Mr. Amiri, whom Iran has described as one of the country’s top nuclear scientists, vanished during a pilgrimage to Saudi Arabia a year ago. He worked at Iran’s Malek Ashtar University, an institution linked to the country’s powerful Revolutionary Guards.
ABC News reported on March 30 that Mr. Amiri had defected to the United States, citing current and former C.I.A. officials.
But Iranian authorities said Tuesday that the video it publicized was the first document that proved Mr. Amiri had been abducted. The Foreign Ministry summoned the Swiss ambassador in Tehran to press a formal complaint, the ISNA student news agency reported.
The Swiss handle American interests in Tehran because Iran and the United States severed diplomatic ties after the 1979 revolution.
“In the meeting with the Swiss envoy, Iran emphasized that America is responsible for the life and well-being of Mr. Amiri,” the ISNA report said. “It stressed that his abduction was against international laws and human rights.”
The report said Iranian officials also submitted other documents to the Swiss ambassador that they said proved their claim of Mr. Amiri’s abduction, and also that of a former Iranian deputy defense minister, Alireza Asgari, who disappeared during a trip to Turkey in 2007.
In the Iranian video of Mr. Amiri, which was broadcast on state-run television, an announcer identified a young man, in a blurry video wearing a T-shirt and talking in Persian through a computer phone hookup, as Mr. Amiri. He said he had been kidnapped in a joint operation involving the C.I.A. and the Saudi intelligence service in Medina on June 3, 2009. He said that he was taken to a house in Saudi Arabia, that he was injected with a shot, and that when he awoke he was on a plane heading to the United States.
He said he recorded the video on April 5 in Tucson, Ariz. The announcer said that he could not disclose how the video was obtained. The second video, which was released shortly afterward on YouTube, showed a young man, slightly more overweight than the man in the first video, wearing a suit in a well-decorated room, who also identified himself as Mr. Amiri. He said in Persian that he was free and safe in the United States and was working on his Ph.D. He also demanded an end to what he called faux videos about himself, saying he had no interest in politics or experience in nuclear weapons programs.
“My purpose in today’s conversation is to put an end to all the rumors that have been leveled at me over the past year,” he said. “I am Iranian, and I have not taken any steps against my homeland.”
The rival videos emerged as Iranian officials in Tehran denied some speculation that they would be willing to swap three American hikers, who have been in jail there since last summer, for Mr.
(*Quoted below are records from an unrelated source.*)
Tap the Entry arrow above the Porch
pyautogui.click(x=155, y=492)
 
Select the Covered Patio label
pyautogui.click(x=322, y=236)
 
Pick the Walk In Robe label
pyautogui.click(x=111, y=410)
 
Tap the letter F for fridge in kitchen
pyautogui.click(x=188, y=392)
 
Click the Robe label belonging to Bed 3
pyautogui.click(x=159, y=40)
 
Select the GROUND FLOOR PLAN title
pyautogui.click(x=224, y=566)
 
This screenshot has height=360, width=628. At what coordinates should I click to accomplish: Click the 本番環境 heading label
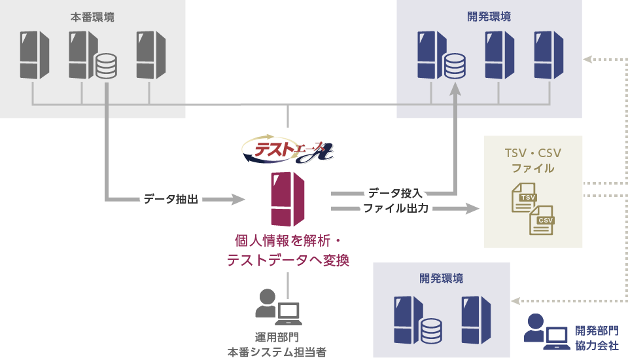92,18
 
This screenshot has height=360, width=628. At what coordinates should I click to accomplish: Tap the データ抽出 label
171,198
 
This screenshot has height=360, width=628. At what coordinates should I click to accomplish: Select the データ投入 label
395,193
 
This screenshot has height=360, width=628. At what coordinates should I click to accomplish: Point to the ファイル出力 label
396,209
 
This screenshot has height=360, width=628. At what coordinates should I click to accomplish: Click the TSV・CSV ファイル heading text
533,160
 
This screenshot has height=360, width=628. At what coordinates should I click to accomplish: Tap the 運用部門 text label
277,338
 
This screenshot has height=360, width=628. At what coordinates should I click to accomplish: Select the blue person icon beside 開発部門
535,327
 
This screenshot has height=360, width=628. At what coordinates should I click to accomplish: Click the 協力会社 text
597,346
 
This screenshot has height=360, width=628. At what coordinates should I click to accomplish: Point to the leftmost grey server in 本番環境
34,55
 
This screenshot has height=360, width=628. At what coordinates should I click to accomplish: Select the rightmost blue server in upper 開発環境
548,55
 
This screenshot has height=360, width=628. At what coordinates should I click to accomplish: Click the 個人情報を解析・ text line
288,240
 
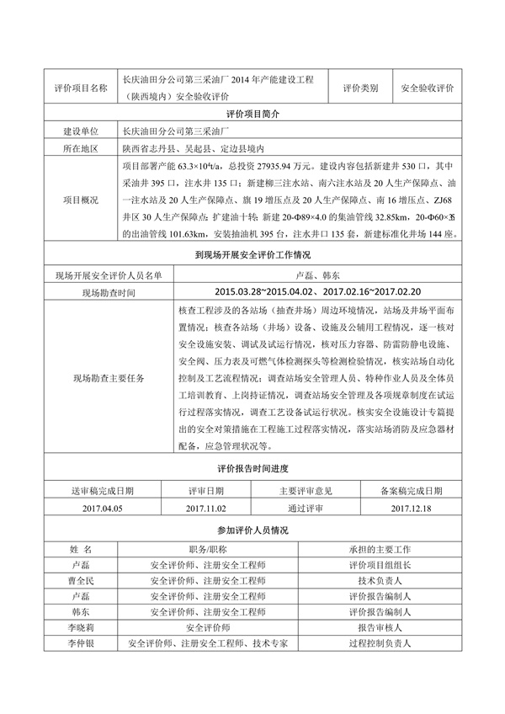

Amiri.
Ramin Mehmanparast, a Foreign Ministry spokesman, said in Iranian government news accounts that it was not Iran’s practice to “exchange people whose cases are still with the judiciary,” referring to the cases of the three hikers, who are accused of entering Iran illegally and spying.
“The two cases are not comparable,” Mr. Mehmanparast said. “Iran will use legal channels to secure the release of Mr. Amiri.”
David E. Sanger contributed reporting from Washington.